Lost in America

Lost in America

In no literature in the world has the immigrant novel been more varied, more original, more persistent than in ours–and this for the most obvious of reasons.


In no literature in the world has the immigrant novel been more varied, more original, more persistent than in ours–and this for the most obvious of reasons. The word “America” has been experienced, for at least 150 years, by millions all over the world, as a euphemism for the fabled land, where, washing up half drowned on a richly receptive shore, one is assured salvation of an undreamt-of order. So they have been driven to come–wave upon wave upon wave of Jews, Italians, Irish, Latinos, Asians, Africans–and, sooner or later, large numbers of them produce the written document detailing the disparity between the fantasy and the actuality: the one that is so powerful it seems to the writer that now just to utter the word America in quotes is to achieve metaphor.

Only rarely do these novels have a life beyond the one given them on publication day. Even when well written, they are, all too often, claustrophobically enclosed by a tale of survival beyond which America itself remains an abstraction, hardly ever quickening into the life with which a real–rather than a testifying–protagonist would have to engage. A perfect example is Abraham Cahan’s 1917 The Rise of David Levinsky, an early rags-to-riches story with a strong psychological bent that fails to deepen precisely because Cahan’s character is sealed into a ghetto environment that remains static. Levinsky’s New York is crowded with Lower East Side Jews who hand him on, one to another, until at last he prospers, but the city itself never emerges as a place of vast and varied doings beyond the streets of the ghetto, where the characters soon become indistinguishable. The sole development in the novel, finally, is Levinsky’s awareness of the absence of development.

Yet the genre is a resilient one. To read an immigrant novel of, say, 1910, conceived in social realism and sentiment, followed by one written fifty years later, in the wake of Modernism and the Holocaust, is to see how stubbornly it has kept itself alive–and every now and then sheltered a piece of work that bursts the bounds of its own conventions, thereby announcing the presence in our midst of a genuine writer.
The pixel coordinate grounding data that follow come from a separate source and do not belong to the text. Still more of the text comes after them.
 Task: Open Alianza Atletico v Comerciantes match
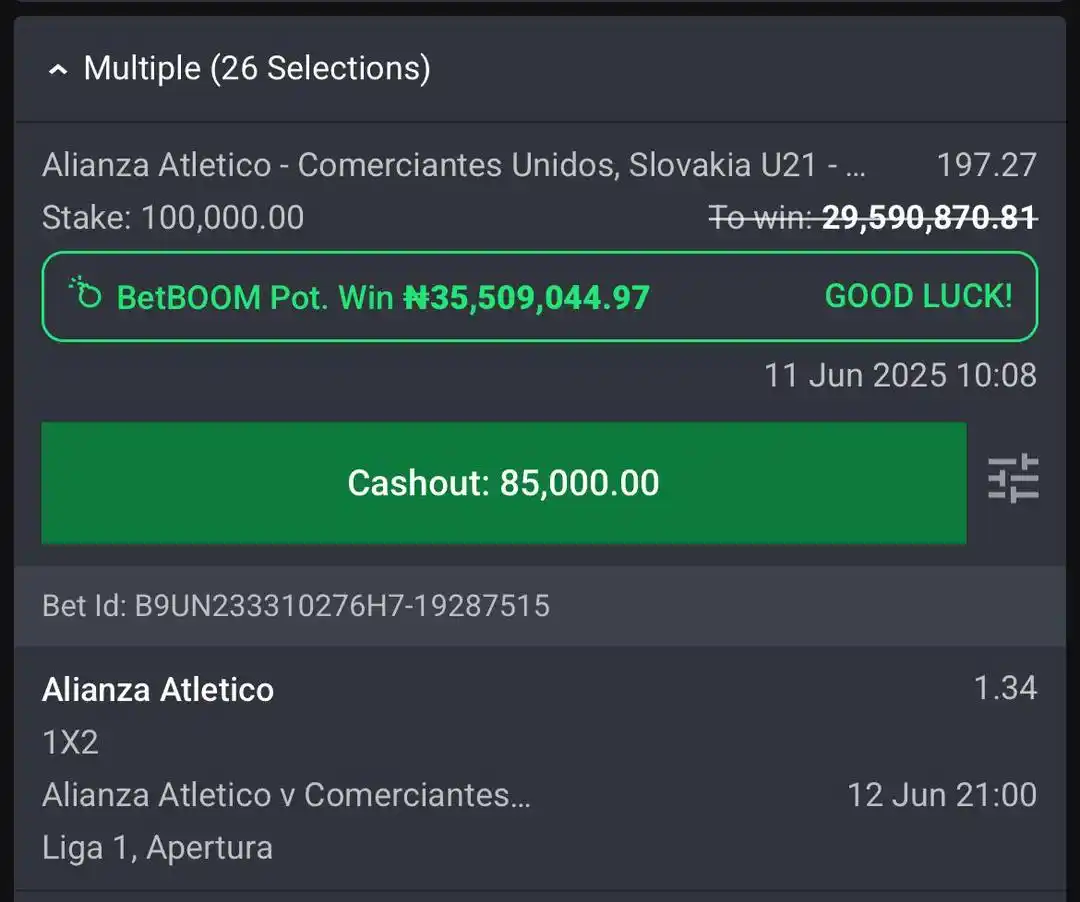click(286, 795)
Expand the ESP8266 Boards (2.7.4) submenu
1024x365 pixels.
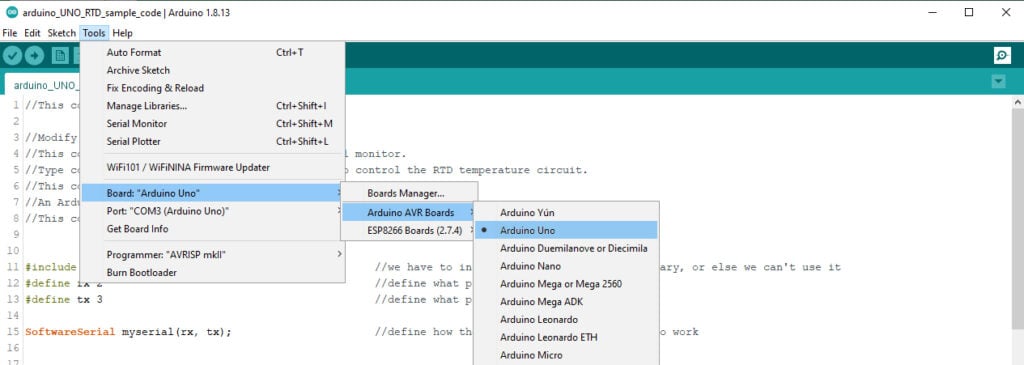(409, 230)
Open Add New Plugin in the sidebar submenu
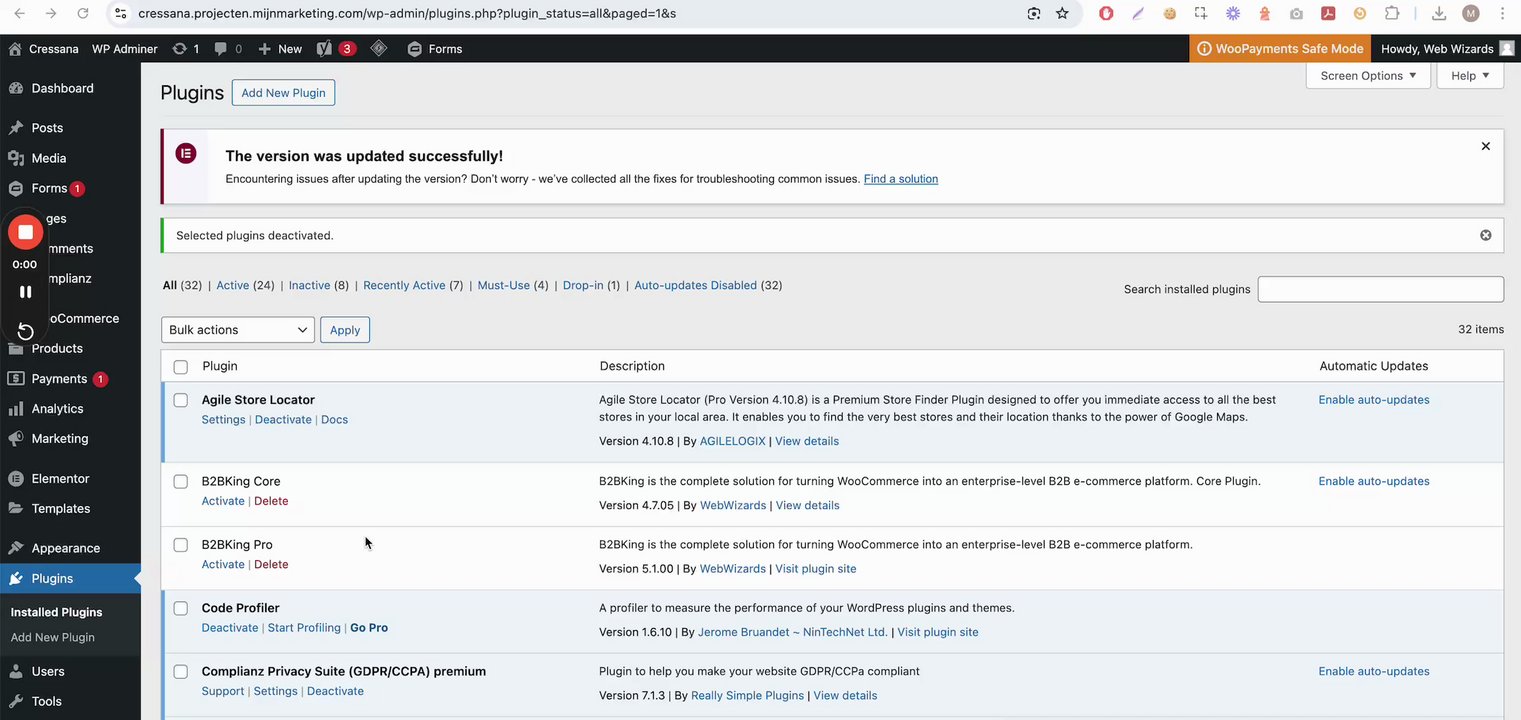The height and width of the screenshot is (720, 1521). tap(52, 637)
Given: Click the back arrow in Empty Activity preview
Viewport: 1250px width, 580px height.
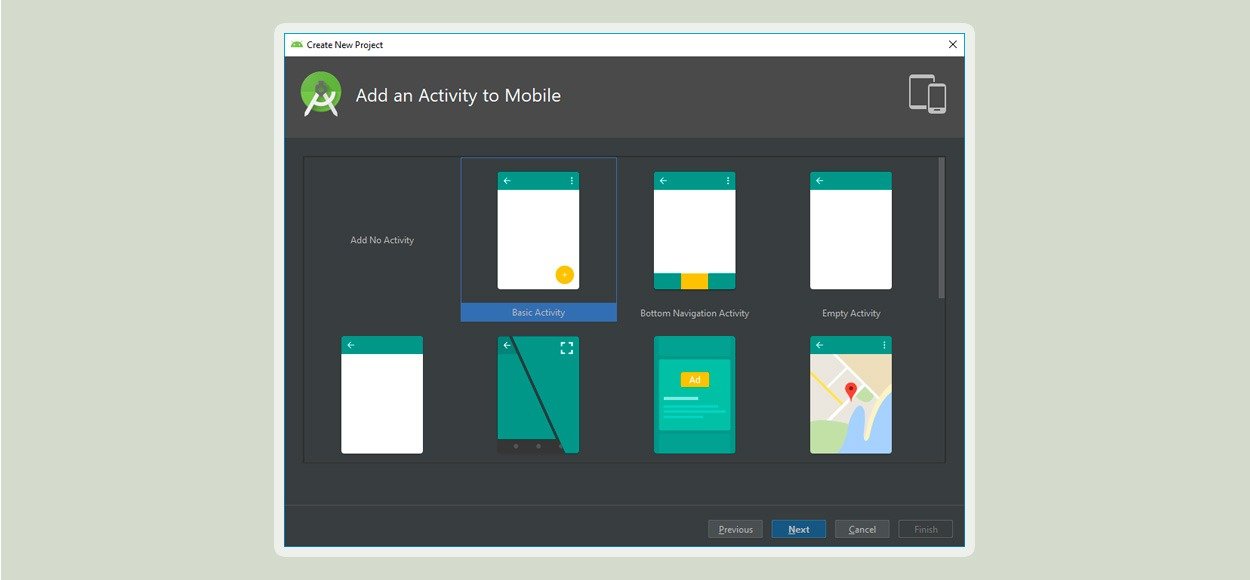Looking at the screenshot, I should coord(819,181).
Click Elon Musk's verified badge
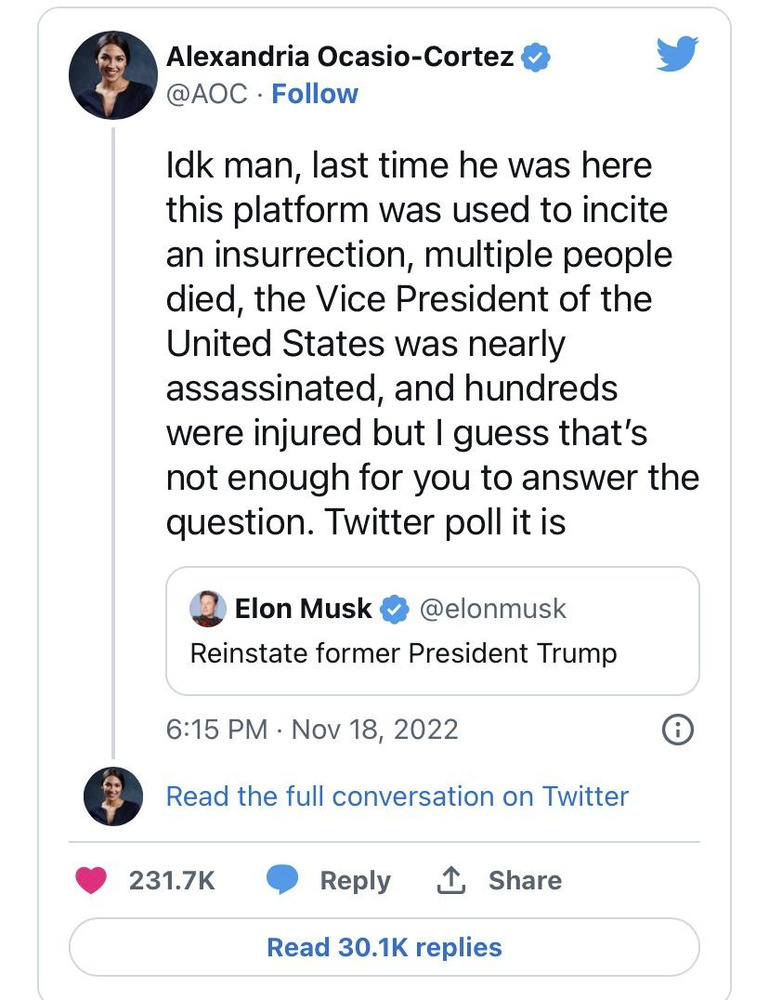 coord(394,608)
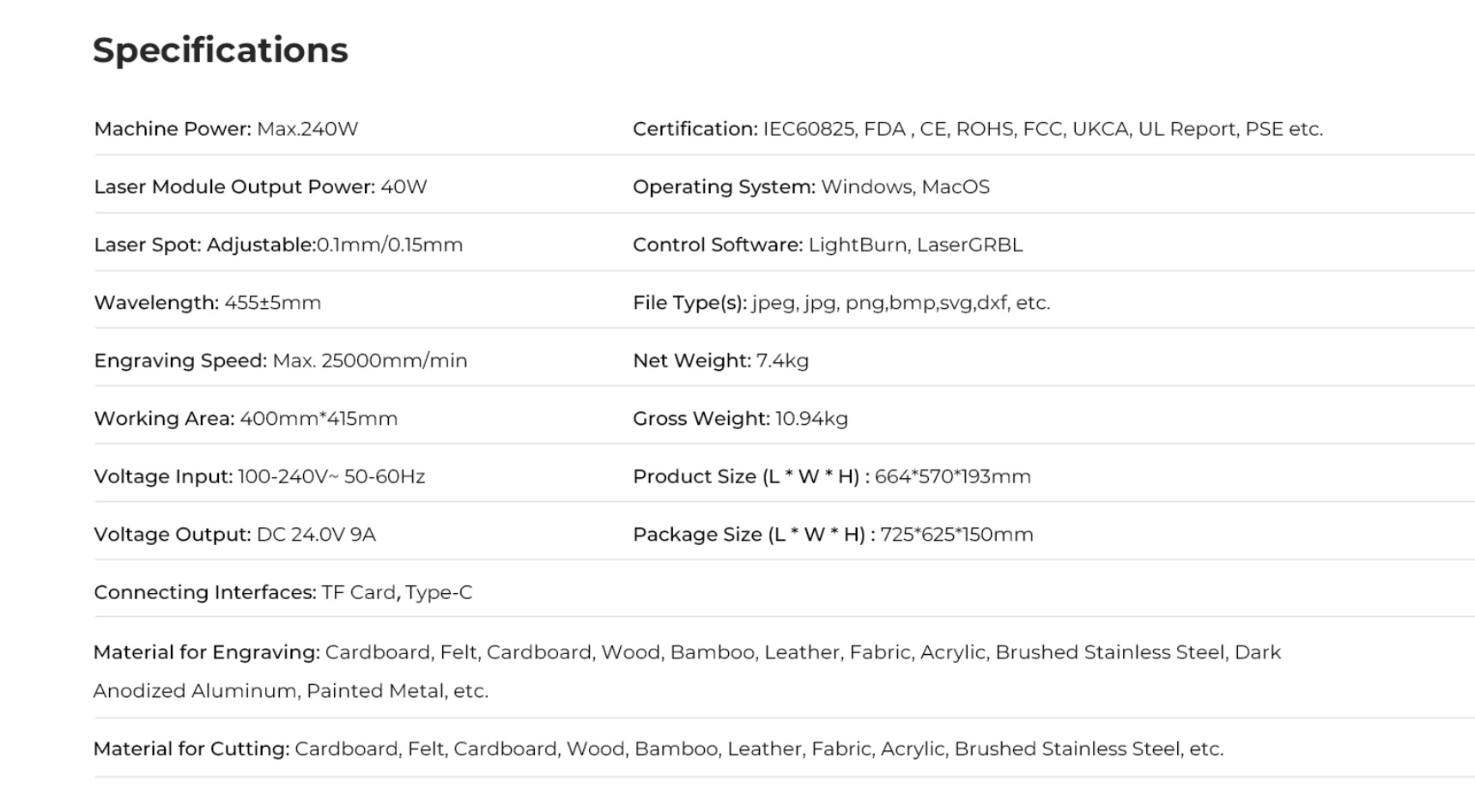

Lore Segal was born in Vienna in 1928, the daughter of educated, fairly well-to-do Jews. Nine months after Hitler took Austria, she was sent, just 10 years old, to England, as part of the rescue mission that came to be known as the Kindertransport. The clever little girl wrote an affecting letter to the British refugee committee and within a year her parents, sponsored by well-to-do Brits, were admitted to England as a cook and a butler. For the next seven years the parents worked as a domestic couple in one upper-class house or another, while Lore lived separately, also in one English household after another. When Lore’s father died at the end of the war, she and her mother made their way to the Dominican Republic, where an uncle was waiting to be admitted to the United States. In 1951 visas came through for the whole family, and Lore’s life as a refugee was transformed into that of an immigrant.

Her story took twenty years to tell, and came in two volumes–the first published in 1964 as a fictionalized memoir, Other People’s Houses, the second in 1985 as a novel, Her First American. Together, these books–both reissued this fall by the New Press–reflect, with peculiar power, both the change in European literary sensibility brought about by the Second World War and the one jolted into life by the very American 1960s.

Other People’s Houses begins in Vienna in the fall of 1937, rapidly sketching in the speed with which the Nazi takeover is accomplished, and the Jews from one day to the next are either running for or losing their lives. In all this mayhem, a little girl of novelistic intelligence and enterprising temperament is caught up, observing herself at the same time that she is being pushed–both frantically and as in a dream–into fear and excitement. When the arrangement is made to secure Lore a place on the first experimental children’s transport to England, even as she is feeling “as if my inside had been suddenly scooped away,” she thinks, “Wow! I’m off to England!”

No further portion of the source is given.